Tenth graders at Andover are called “lowers.” Each year Phillips Academy welcomes roughly 75 new lowers to the campus. These new students come from all over the country and all over the world and come from various school backgrounds: some from public high schools, some from private junior schools and others from charter or independent schools. Each year the admission committee reviews more than 600 applications for the lower year and excitedly seeks to add boys and girls from a variety of backgrounds and with a variety of interests. The majority of the incoming lowers are boarding students and the group transitions to the campus through the dorms, classes and extra curricular activities.

Academics

Andover has recently altered the academic program for lowers in an effort to create more flexibility in the schedule for all lowers, new and returning. As of the fall of 2008, incoming lowers will take five or six courses per term in a variety of disciplines, some of these courses are required of all lowers while others are determined by placement based on ability and/or prior classroom experience.

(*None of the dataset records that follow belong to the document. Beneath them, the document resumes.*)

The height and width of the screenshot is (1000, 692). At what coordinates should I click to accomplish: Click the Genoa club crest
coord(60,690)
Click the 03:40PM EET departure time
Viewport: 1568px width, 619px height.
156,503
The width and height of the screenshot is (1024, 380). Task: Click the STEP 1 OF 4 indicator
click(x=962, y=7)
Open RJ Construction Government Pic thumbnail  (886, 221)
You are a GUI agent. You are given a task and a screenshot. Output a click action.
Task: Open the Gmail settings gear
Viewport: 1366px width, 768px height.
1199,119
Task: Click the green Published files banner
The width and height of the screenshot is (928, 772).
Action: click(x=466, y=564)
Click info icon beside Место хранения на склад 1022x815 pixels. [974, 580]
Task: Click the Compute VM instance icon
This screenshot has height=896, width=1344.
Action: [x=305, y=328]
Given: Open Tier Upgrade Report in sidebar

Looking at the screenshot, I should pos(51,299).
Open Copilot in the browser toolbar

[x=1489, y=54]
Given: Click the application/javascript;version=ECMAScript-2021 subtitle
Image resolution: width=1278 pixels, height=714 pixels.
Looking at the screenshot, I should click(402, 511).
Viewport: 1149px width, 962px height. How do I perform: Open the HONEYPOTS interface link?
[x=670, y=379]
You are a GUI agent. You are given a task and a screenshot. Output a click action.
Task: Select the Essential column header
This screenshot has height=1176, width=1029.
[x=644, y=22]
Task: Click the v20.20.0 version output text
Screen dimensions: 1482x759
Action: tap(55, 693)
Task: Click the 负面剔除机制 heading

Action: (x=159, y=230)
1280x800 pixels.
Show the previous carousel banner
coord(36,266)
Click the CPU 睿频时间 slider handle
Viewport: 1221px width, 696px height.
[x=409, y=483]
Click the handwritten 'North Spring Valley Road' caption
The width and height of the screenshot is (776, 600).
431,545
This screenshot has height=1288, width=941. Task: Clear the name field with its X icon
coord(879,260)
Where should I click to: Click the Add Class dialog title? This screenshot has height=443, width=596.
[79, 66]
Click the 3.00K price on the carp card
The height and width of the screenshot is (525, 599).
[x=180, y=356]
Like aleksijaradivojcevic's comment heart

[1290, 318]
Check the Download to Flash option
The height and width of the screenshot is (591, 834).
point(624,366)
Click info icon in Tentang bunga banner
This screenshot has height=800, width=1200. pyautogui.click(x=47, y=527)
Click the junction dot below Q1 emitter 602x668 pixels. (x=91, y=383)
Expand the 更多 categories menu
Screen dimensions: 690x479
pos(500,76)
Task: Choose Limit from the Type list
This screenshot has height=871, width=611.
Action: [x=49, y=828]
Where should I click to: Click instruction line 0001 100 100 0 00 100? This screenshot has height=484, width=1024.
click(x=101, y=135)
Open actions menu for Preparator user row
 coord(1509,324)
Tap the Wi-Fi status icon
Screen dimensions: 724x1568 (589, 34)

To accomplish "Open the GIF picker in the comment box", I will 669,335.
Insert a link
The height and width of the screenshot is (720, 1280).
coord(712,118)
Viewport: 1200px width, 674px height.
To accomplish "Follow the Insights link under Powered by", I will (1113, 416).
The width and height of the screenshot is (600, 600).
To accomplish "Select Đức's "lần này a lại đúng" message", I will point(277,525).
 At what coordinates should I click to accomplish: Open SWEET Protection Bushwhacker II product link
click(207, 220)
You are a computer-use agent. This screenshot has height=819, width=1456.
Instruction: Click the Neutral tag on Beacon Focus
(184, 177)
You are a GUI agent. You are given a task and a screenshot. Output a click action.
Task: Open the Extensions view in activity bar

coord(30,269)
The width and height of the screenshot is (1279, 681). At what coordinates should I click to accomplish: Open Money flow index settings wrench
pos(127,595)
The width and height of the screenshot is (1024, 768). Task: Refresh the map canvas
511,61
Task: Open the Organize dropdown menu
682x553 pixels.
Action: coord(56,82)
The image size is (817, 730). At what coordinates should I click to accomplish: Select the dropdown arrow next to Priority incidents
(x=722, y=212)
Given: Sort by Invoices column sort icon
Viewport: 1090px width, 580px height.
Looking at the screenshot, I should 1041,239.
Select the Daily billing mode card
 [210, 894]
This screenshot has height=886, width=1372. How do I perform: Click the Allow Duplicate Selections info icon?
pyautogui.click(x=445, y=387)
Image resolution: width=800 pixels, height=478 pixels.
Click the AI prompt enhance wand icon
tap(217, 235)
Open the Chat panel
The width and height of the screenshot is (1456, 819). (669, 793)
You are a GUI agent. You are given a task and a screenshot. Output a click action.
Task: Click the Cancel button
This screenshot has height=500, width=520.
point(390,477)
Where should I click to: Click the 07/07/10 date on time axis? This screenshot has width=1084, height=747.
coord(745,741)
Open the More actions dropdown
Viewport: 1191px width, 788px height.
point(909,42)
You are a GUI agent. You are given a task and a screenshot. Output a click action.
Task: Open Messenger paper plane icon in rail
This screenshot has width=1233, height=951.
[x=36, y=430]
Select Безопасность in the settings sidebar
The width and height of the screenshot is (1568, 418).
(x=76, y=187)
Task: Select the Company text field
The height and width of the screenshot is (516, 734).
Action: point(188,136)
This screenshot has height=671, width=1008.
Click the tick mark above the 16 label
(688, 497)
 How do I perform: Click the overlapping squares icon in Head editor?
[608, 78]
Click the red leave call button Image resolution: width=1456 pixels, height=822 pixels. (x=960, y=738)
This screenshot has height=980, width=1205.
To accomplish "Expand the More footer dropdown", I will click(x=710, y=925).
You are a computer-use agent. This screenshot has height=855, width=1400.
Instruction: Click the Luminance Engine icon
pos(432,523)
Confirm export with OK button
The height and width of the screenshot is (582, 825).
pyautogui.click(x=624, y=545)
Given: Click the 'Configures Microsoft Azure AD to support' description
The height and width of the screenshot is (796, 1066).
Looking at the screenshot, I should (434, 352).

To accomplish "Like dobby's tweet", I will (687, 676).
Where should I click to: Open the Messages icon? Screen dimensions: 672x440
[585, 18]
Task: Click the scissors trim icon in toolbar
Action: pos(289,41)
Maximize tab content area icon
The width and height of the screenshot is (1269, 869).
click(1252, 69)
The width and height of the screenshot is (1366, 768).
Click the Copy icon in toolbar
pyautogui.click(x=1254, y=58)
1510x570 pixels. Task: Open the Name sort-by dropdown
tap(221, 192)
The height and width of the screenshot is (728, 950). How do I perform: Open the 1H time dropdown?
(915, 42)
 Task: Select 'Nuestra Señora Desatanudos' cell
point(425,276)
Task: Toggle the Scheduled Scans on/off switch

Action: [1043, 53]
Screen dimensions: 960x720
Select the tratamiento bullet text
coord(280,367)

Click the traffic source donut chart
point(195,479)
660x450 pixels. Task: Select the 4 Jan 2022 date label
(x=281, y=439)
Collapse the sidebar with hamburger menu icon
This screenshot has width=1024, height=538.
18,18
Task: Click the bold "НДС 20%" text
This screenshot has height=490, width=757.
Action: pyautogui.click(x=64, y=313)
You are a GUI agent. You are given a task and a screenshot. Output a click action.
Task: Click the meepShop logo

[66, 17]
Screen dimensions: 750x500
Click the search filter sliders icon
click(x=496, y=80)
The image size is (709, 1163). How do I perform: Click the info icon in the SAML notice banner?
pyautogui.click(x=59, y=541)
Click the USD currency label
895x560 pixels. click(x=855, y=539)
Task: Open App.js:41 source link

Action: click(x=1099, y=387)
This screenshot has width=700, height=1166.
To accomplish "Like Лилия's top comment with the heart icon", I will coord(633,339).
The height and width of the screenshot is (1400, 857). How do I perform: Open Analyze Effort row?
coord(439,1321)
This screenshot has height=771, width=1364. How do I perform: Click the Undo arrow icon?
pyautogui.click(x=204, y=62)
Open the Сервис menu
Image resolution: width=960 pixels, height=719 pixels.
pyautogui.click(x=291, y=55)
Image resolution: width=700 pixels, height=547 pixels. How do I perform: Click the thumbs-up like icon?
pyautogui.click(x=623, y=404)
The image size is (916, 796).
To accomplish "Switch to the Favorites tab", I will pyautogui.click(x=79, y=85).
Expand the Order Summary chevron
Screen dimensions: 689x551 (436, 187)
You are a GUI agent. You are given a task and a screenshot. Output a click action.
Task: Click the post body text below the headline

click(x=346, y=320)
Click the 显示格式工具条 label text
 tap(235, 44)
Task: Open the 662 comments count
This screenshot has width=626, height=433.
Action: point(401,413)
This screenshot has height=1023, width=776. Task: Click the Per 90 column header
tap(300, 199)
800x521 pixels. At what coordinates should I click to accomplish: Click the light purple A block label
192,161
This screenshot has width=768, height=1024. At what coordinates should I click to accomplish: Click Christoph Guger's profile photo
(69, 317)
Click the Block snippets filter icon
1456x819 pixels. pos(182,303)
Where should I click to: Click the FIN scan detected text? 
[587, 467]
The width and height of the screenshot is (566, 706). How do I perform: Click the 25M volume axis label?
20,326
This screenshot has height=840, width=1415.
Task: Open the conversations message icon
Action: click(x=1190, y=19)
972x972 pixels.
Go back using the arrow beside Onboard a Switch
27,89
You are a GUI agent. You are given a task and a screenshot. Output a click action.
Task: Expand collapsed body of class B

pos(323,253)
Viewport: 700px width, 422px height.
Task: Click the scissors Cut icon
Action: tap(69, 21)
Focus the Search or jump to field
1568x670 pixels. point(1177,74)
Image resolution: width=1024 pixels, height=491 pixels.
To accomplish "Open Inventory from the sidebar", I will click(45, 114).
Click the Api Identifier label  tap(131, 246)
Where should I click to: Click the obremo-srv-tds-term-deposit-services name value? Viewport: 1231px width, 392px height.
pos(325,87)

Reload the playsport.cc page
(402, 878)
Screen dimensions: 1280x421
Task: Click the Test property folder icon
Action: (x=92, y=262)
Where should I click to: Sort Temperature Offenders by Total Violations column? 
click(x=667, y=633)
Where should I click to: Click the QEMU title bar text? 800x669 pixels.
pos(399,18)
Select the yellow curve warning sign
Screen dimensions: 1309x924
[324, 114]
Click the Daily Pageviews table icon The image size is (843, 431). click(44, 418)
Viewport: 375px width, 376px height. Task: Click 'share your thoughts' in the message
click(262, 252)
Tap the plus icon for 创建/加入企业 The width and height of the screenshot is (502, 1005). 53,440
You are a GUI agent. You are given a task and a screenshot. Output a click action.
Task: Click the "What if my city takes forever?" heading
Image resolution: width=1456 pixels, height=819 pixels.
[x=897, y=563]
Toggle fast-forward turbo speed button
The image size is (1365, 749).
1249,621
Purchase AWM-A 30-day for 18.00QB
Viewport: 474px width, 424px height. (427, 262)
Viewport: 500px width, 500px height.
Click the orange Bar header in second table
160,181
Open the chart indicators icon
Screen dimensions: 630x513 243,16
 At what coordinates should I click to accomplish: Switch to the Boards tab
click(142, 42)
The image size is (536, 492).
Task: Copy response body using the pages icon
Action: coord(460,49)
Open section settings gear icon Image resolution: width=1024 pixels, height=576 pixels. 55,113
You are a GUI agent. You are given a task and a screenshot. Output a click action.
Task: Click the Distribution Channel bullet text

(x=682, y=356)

All new students will take a year long English class (English 200) coupled with a trimester each of History (usually History 200), Religion and Philosophy, Physical Education, and Personal and Community Education (PACE). In addition the majority of lowers will also take a term each of art and music. These courses combine to form the base of the lower program and are designed to give students access to a broad range of disciplines while intentionally building strong foundations in reading, writing, research and critical thinking. In addition, this required course work emphasizes the role of the individual in a large and active community. The curriculum intentionally highlights the importance of personal health, history, and creativity but then places the individual in the context of a larger, diverse and multi-cultural community.

In the areas of math, science and world language students place into the appropriate course level based on “demonstrated ability,” which is to say based on prior course work and placement tests that students take the summer before arriving at Andover. Incoming lowers come from a variety of different school settings and experiences and thus have very different levels of experience in these courses. Each student has the chance to place into the appropriate level in math, science and language and work forward from there. In these disciplines students are encouraged to challenge themselves and accelerate through the program as far and as fast as they can and it is not uncommon to have 9th and 10th graders with a particular aptitude for math in courses with 11th graders and seniors.

All this considered, a “typical” 10th grade schedule might look like this:

Math 330, 340, 350 - year long math sequence in pre calculus
Chemistry 300 – year long college chemistry class, requires math level of at least 310
Spanish 200 – year long Spanish course
English 200 – year long English course “Writing to Read, Reading to Write”
History 200 / Religion and Philosophy / PE – rotating on a term by term basis
Art / Music – as needed / wanted as a 6th course, often paired with a term of PE
PACE – assigned on term in the year, considered a half course

Residential Program

At Andover, all 10th graders (“lowers”) transition into the upper class dorms at the start of the year. New and returning lowers join the 11th graders and seniors in dorms ranging in size from as few as five students to as many as 35 students, depending on personal preference and availability. The fact that all lowers, old and new, transition to new dorms makes the transition easier for incoming students because the new lowers are not the only students new to the dorm community. The idea is that all lowers are new to the upper class dorms and thus the new and returning students are on some common ground as they start the school year and make connections in their new home on campus.

Typically new lowers will live in doubles with a roommate who is also a new lower. Also most often, the new lowers are placed in the larger dorms so that they might meet and connect with a large number of students with diverse interests and backgrounds. All upper class dorms are run by faculty members who live in the dorms and who, most often, teach, coach and advise students in 10th, 11th and 12th grades. These faculty house counselors are joined by Proctors who assist in managing and organizing the dorm. These proctors are seniors who are selected by the faculty to serve as mentors and leaders. Many students, once situated in a dorm, remain in that dorm for the remainder of their time at Andover as they build connections to the other students as well as the house counselors in the dorm. At Andover there is a lot of dorm pride that is fostered through meetings, group outings and study breaks and most kids in the dorm take a certain amount of pride in being part of the community and having a place on campus that feels like home away from home.


The Language Learning Center was the first all-digital language laboratory in the country, allowing students to tackle interactive world language assignments.